Desire


Desire

By

Harold O. Wilson

In the solarium, fronted by large plate glass windows that looked north on the flowering mountains, Horace Becker was sunk in his armchair, bent over his book. Small, it was a thin volume, paperback, as slim and meager as Becker himself; he read:

“He saw a landscape, a tropical swampland under a heavy, murky sky, damp, luxuriant and enormous, a kind of prehistoric wilderness of  islands, bogs, and arms of water, sluggish with mud; he saw, near him and in the distance, the hairy shafts of palms rising out of a rank lecherous thicket, out of places where the plant life was fat, swollen, and blossoming exorbitantly; he saw strangely misshapen trees lowering their roots into the ground, into stagnant pools with greenish reflections; and here, between floating flowers which were milk-white and large as dishes, birds of a strange nature, high shouldered, with crooked bills, were standing in the muck, and looking motionlessly to one side; between dense, knotted stalks of bamboo he saw the glint from the eyes of a crouching tiger—and he felt his heart knocking with fear and with puzzling desires.”

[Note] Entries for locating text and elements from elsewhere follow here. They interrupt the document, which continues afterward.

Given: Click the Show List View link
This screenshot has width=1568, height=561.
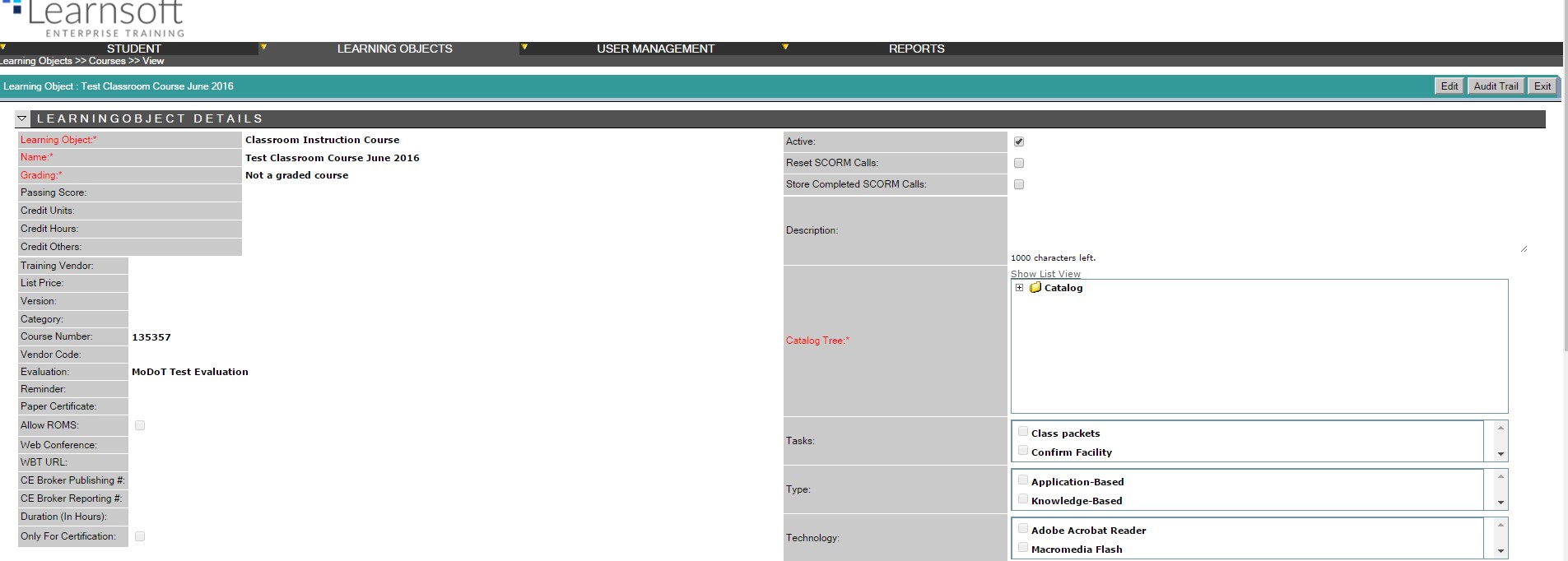Looking at the screenshot, I should (1045, 274).
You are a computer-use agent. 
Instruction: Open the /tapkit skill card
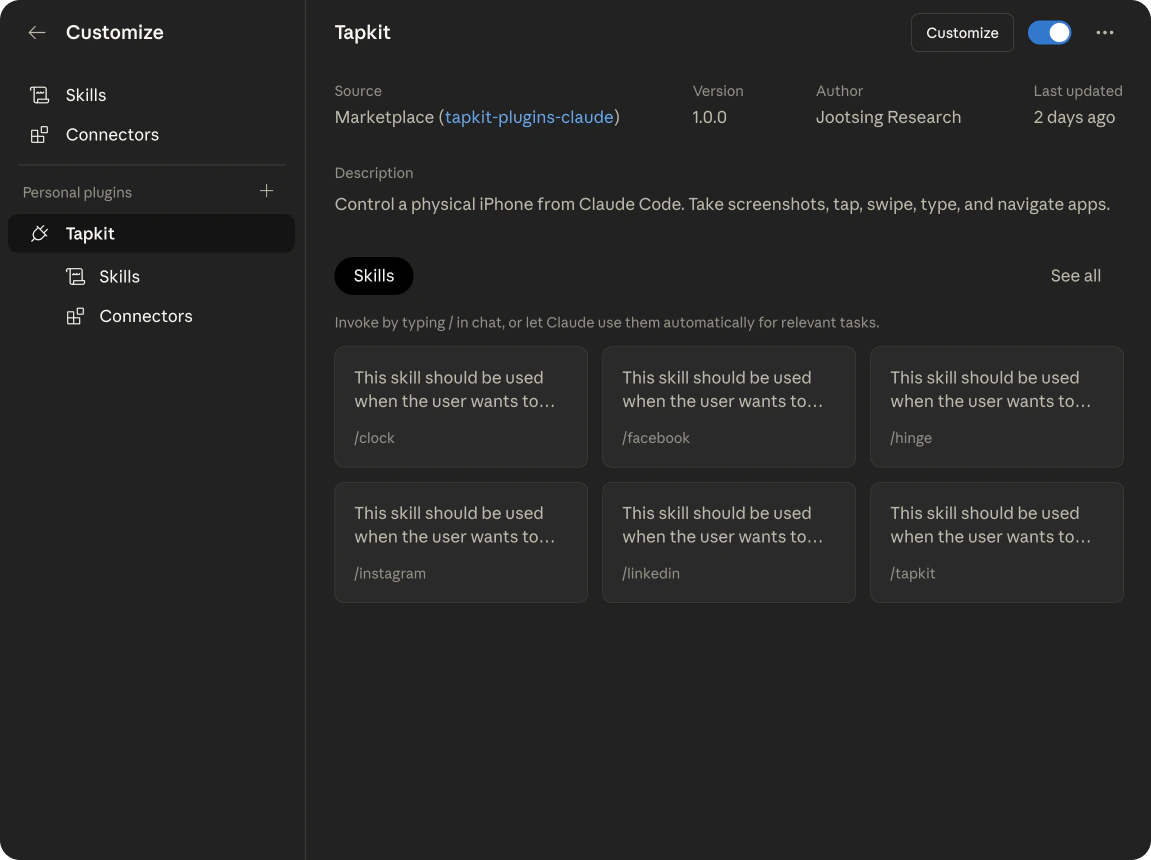(996, 542)
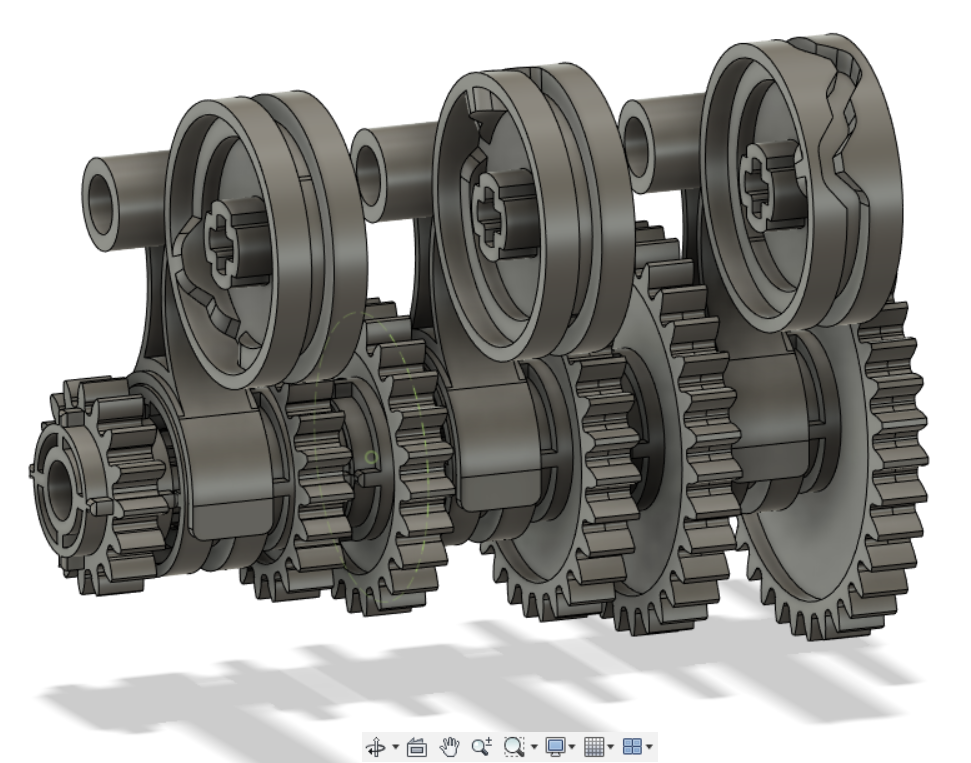This screenshot has height=763, width=971.
Task: Select the Pan tool
Action: point(450,745)
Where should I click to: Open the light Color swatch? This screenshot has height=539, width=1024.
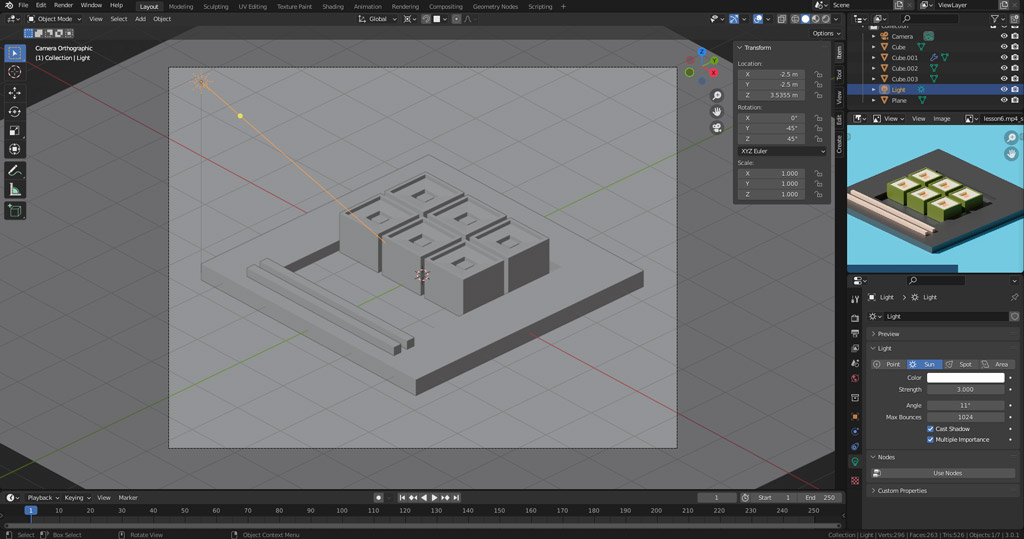coord(965,378)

It was Thomas Mann; it was Death in Venice; it was the character Gustav von Aschenbach’s image drawn here by Mann.  Becker closed the book, raised his head, and looked out on the grounds of the Home. The woman would arrive soon. She would take him by the arm and lead him on their customary walk about the grounds; perhaps today there would be a lunch at the diner, down the hill, in the little shopping center. Perhaps… Becker opened the book and read the passage once more: it was clearly a swamp, a prehistoric wilderness, water sluggish with mud, fat, swollen plants, lecherous thickets, misshapen trees, strange birds, motionless, as though risen from the muck; and then there was the crouching tiger, a glint in his eye. Horace Becker shuddered. The fear he understood, it would be natural in such a forbidding place. It was the heart knocking with puzzling desires that caused him to lift his head from the little volume, to scan the cool green mountains in the distance; beyond the glass. Becker knew, at least he believed, that this paragraph was a premonition of the entire story to come: the swamp, the emotional tangle of Venice; the tiger, the young boy Tadzio, object of desire; and von Aschenbach, caught up in a self-destructive compulsion. These desires were as puzzling to Aschenbach as they are to the reader and probably were to Mann himself. Puzzling, well yes; but also on some literary level, rational.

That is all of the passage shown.